= ENTRIES PROVIDED =
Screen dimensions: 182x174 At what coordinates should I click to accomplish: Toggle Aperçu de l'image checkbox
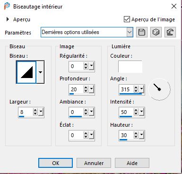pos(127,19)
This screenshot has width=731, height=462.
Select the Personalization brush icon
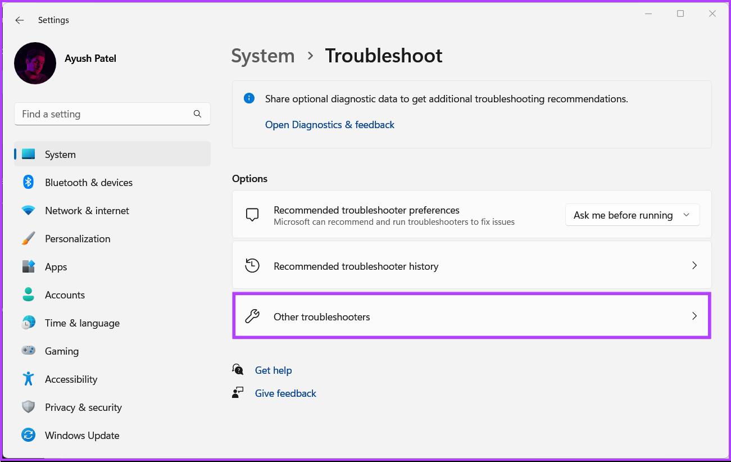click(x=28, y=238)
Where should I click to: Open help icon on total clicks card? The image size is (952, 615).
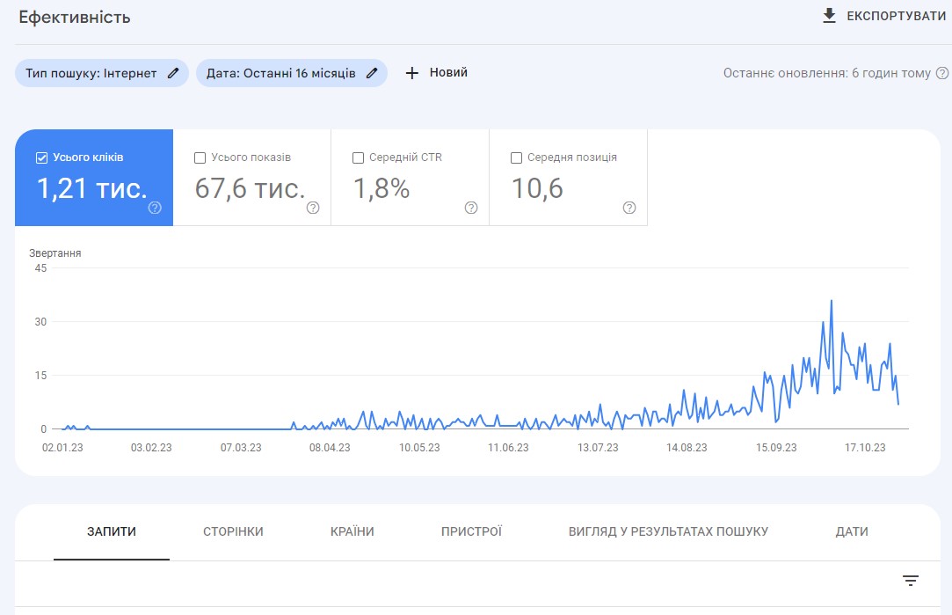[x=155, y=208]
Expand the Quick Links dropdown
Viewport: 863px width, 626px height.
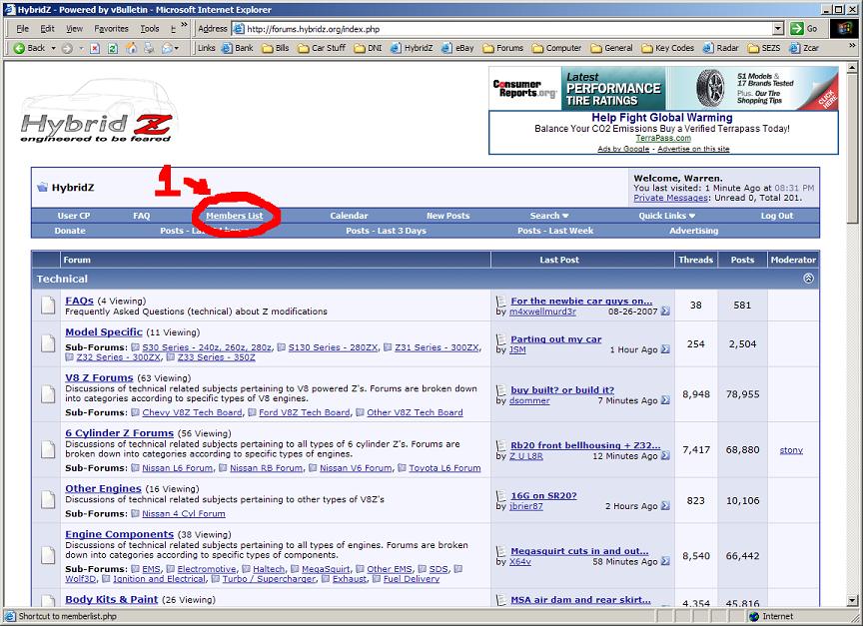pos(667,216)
==
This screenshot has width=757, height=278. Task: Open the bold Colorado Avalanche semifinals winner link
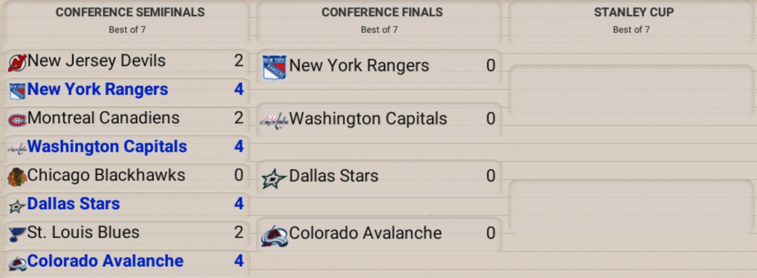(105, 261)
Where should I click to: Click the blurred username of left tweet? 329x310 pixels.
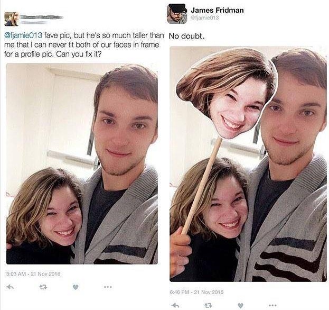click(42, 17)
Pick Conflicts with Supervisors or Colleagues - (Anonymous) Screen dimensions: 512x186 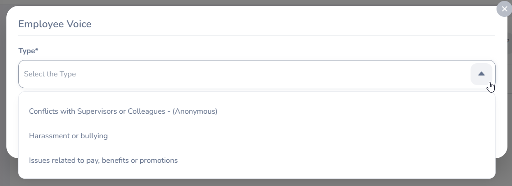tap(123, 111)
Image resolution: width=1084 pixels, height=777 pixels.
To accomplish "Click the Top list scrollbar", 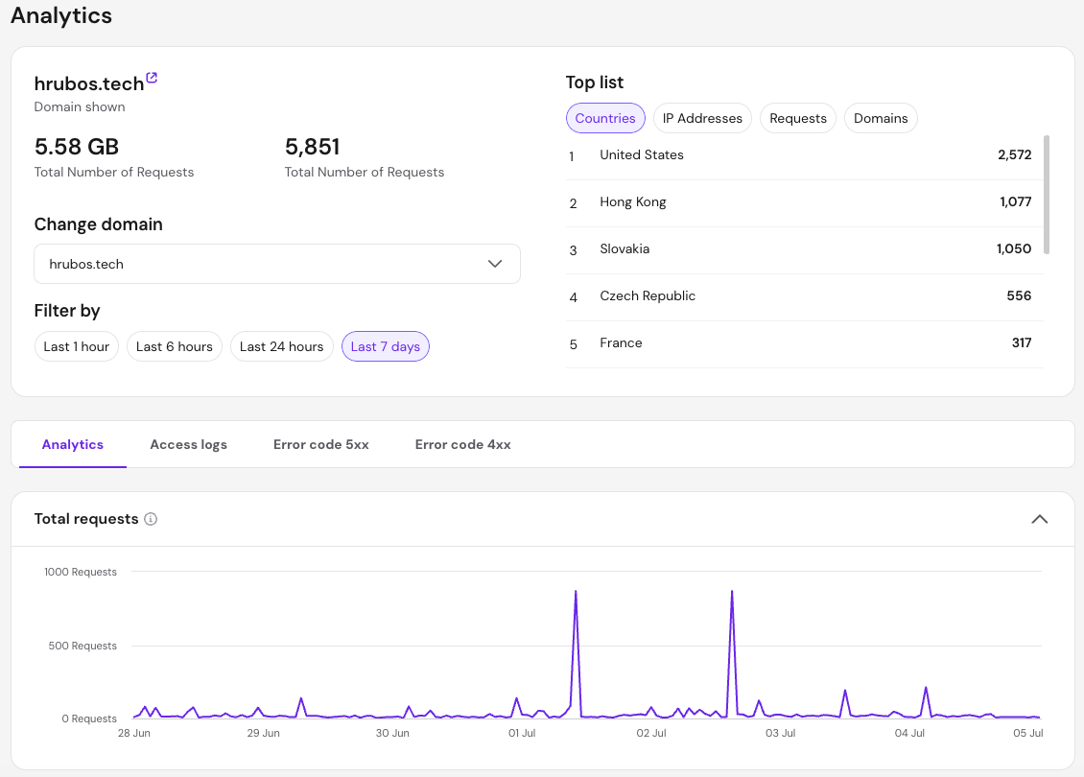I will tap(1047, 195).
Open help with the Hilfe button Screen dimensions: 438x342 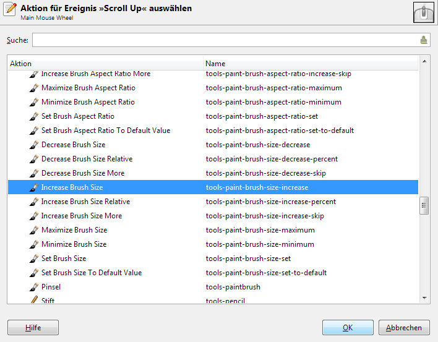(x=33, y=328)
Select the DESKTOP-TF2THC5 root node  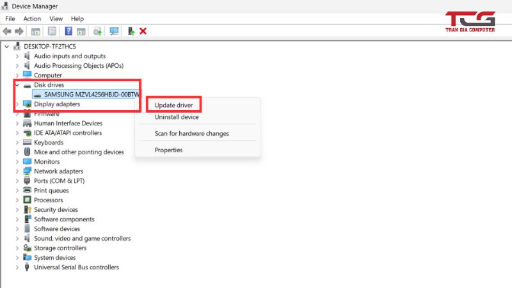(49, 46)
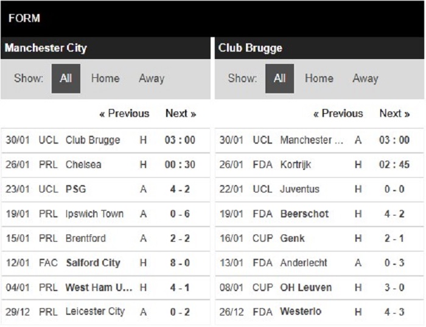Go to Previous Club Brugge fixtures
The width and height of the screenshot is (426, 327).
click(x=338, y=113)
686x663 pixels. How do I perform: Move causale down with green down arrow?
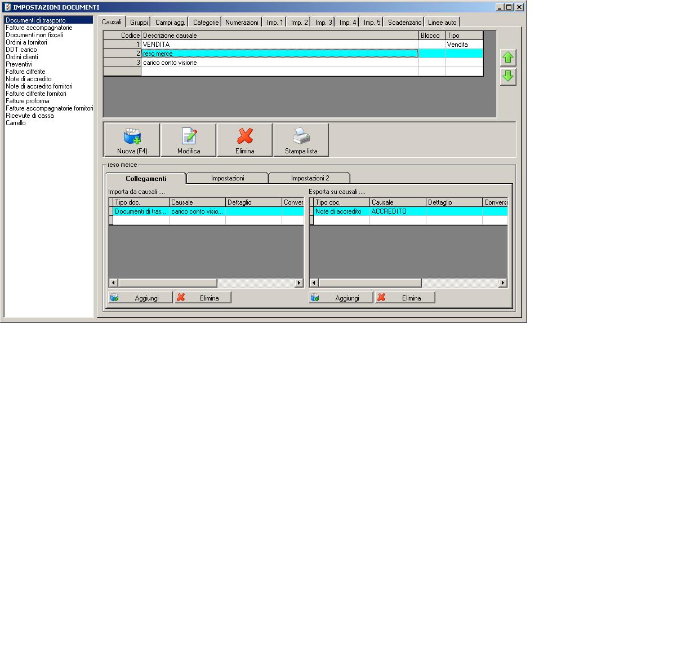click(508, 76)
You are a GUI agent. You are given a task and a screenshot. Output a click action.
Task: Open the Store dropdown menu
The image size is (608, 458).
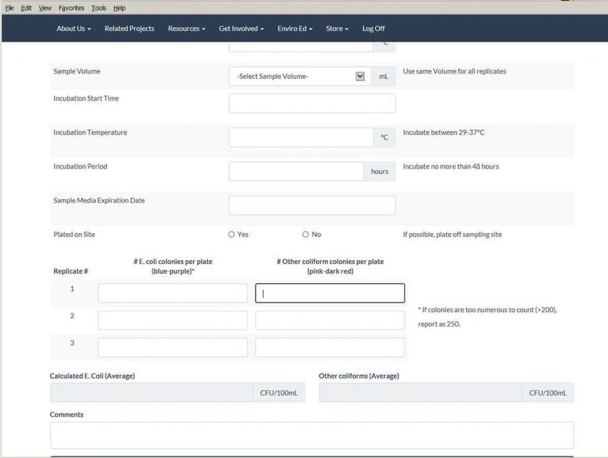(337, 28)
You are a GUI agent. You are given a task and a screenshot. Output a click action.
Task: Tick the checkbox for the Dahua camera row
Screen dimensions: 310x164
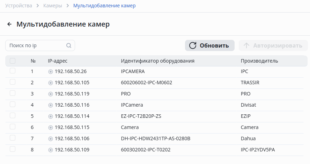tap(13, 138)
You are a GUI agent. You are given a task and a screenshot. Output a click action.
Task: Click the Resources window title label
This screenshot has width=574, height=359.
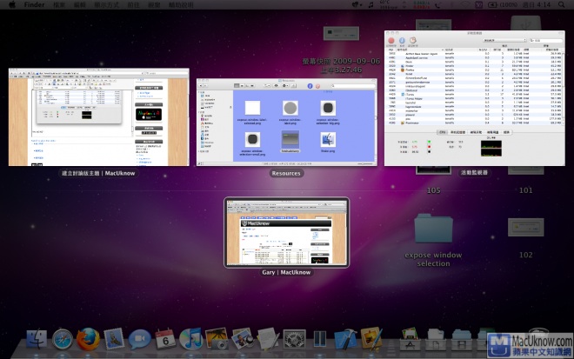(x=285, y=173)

= PROBLEM TO WORK ON =
Scan the data above. Return every line with "dropdown" in it.

= RESPONSE =
Expand the Quick Links dropdown
Task: Open the Store dropdown menu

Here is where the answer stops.